The facts giving rise to the complaint, briefly stated, are as follows: Appellant had purchased surplus coal from the War Assets Administration during 1946,- and early in March 1947 received from the War Assets Administration an invitation to bid on 10,000 tons of coal which stated, “This coal is offered F.O.B. cars, Camp Maxey, north of Paris, Texas.” On March 13 appellant answered by telegram, offering to buy the coal as offered and requested that “this tonnage be allocated to us on same terms and conditions and made a continuing part of our recent contract at same price.” A letter from the War Assets Administration to appellant under date of March 19 expressed acceptance of the offer, stating in part, “Also, your terms of placing $17,-500 with the First National Bank, Dallas, Texas, for payment upon presentation of our invoices .to said bank are accepted.” (Italics supplied.) This letter requested that enclosed standard War Assets Administration forms, one being an offer to purchase and the other being a sales memorandum, be executed and returned, which request was complied with by appellant on March 28. Appellant’s letter of transmittal accompanying the forms stated that $5,000 was being deposited at the Dallas bank that day and that the balance of the funds necessary to meet the invoices would be transferred to the Dallas bank when the shipment began.
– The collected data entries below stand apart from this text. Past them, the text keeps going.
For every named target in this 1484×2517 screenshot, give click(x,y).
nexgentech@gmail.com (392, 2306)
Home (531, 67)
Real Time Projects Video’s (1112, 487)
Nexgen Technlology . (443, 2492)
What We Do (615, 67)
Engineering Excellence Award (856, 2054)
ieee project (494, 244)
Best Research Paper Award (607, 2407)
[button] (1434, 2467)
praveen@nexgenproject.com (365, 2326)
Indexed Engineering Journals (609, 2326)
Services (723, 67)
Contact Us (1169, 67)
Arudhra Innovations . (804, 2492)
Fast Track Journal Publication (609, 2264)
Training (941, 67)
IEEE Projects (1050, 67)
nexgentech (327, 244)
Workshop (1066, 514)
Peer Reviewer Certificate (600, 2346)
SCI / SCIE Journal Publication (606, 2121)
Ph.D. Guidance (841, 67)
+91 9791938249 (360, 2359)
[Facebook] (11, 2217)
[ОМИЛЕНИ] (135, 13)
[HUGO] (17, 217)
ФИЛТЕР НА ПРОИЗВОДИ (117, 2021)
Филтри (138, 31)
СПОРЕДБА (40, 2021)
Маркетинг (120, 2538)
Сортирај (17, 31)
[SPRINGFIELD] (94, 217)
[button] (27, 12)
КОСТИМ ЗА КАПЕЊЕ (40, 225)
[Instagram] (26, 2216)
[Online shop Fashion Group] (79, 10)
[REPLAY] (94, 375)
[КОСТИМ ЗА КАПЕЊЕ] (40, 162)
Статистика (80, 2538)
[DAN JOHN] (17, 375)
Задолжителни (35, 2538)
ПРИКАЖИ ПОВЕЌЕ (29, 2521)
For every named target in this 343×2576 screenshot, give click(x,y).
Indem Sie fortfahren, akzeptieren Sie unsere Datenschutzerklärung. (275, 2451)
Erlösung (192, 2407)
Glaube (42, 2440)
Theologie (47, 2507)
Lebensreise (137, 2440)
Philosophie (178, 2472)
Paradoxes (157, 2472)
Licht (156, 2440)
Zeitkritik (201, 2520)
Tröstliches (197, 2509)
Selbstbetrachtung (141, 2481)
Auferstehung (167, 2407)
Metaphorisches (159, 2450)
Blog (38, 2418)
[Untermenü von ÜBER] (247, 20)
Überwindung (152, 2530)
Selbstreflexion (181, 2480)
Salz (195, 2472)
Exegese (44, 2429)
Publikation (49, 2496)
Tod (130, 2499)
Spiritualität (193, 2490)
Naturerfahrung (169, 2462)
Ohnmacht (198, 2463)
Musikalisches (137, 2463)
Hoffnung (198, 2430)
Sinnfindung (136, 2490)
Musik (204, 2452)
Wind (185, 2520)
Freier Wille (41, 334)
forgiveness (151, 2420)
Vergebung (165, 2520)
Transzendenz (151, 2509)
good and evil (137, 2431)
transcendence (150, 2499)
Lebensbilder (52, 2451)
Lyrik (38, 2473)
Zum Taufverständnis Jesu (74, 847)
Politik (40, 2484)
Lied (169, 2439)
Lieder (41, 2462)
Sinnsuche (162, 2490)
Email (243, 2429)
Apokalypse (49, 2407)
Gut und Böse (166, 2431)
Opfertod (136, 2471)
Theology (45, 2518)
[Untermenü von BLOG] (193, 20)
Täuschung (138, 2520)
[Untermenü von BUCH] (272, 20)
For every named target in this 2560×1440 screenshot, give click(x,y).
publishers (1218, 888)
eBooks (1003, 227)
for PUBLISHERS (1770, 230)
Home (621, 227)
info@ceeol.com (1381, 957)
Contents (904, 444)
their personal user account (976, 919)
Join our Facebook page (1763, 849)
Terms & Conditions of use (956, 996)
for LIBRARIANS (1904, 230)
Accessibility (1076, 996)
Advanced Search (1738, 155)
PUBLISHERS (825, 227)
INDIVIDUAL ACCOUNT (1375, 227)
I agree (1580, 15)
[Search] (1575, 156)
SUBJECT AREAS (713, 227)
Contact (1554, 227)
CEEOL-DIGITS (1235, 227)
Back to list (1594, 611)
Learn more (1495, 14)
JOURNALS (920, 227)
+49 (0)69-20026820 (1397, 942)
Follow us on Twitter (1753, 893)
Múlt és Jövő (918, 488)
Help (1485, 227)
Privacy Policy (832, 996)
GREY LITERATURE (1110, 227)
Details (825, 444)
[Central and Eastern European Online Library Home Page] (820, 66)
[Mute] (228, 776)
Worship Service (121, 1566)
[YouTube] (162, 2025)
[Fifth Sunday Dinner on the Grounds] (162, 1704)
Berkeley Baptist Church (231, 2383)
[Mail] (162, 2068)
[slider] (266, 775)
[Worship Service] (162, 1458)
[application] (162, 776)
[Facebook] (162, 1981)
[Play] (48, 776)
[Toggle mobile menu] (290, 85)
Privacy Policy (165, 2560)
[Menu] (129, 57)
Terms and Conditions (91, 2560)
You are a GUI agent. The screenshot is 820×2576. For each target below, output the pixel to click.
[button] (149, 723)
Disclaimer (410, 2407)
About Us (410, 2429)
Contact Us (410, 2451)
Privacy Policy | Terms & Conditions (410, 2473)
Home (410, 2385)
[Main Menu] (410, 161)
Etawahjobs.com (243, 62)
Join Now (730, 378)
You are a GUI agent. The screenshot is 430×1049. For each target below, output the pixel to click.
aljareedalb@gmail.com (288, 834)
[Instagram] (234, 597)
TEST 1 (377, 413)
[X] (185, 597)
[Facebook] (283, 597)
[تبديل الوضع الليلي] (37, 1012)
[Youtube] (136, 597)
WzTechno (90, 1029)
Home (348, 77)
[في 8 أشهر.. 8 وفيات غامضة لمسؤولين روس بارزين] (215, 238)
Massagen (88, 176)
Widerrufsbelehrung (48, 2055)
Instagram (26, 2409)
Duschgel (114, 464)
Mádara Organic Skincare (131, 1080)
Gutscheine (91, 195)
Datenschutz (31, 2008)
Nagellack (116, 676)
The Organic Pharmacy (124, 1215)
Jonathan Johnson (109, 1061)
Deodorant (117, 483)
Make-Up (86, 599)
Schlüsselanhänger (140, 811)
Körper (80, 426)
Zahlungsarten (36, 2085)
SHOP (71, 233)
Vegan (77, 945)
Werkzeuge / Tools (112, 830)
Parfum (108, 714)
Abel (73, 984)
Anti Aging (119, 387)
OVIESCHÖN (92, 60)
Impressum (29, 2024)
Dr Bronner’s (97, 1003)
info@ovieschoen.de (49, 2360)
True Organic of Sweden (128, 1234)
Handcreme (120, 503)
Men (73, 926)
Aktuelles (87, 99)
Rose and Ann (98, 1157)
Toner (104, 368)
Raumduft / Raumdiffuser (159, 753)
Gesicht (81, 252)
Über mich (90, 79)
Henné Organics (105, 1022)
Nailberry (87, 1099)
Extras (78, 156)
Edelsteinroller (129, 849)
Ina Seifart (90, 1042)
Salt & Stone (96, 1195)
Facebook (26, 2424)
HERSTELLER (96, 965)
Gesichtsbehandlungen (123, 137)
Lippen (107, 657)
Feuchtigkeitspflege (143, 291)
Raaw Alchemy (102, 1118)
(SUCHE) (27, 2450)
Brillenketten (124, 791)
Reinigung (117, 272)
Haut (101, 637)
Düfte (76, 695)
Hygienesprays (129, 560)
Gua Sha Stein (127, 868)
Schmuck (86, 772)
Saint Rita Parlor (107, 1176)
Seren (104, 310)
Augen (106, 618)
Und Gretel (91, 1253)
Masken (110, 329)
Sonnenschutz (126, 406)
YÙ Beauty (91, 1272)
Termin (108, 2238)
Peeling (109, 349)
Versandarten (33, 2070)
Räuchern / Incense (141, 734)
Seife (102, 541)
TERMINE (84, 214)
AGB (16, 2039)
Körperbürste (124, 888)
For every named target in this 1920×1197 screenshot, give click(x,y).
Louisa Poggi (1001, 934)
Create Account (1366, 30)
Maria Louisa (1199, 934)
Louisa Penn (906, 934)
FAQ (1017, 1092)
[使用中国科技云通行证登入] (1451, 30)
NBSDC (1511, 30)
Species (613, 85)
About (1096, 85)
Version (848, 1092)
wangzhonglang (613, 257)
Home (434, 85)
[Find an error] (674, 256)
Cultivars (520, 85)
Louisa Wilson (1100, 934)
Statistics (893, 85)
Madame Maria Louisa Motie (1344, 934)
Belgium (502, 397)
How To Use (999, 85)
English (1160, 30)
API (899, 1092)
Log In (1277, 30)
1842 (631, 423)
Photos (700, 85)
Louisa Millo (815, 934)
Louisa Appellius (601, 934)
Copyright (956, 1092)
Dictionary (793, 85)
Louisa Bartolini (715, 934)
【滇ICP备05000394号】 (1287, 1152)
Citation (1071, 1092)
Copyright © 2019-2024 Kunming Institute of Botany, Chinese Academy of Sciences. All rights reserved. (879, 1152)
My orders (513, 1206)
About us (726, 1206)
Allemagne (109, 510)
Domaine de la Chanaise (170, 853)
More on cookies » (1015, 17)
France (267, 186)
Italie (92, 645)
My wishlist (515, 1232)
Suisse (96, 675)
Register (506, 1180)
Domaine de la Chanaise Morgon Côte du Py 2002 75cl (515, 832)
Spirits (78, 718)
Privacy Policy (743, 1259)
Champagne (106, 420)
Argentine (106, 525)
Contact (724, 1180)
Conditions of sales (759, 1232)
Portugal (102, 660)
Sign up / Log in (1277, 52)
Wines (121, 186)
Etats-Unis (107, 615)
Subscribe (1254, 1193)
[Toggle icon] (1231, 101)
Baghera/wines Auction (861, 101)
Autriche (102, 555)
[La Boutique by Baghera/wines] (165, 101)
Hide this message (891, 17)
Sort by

War Assets Administration replied by telegram on April 1 informing appellant that the entire amount of $17,500 should be deposited in the Dallas bank prior to noon on April 4 or the sale would be cancelled. Although appellant arranged for an irrevocable letter of credit payable to War Assets Administration through the Dallas bank within the time specified, and so notified War Assets Administration, there was a further interchange of correspondence and on April 16 War Assets Administration informed appellant by telegram that -the sale had been cancelled, holding appellant in default for failing to deposit immediately the full amount of' $17,500 in the Dallas Bank.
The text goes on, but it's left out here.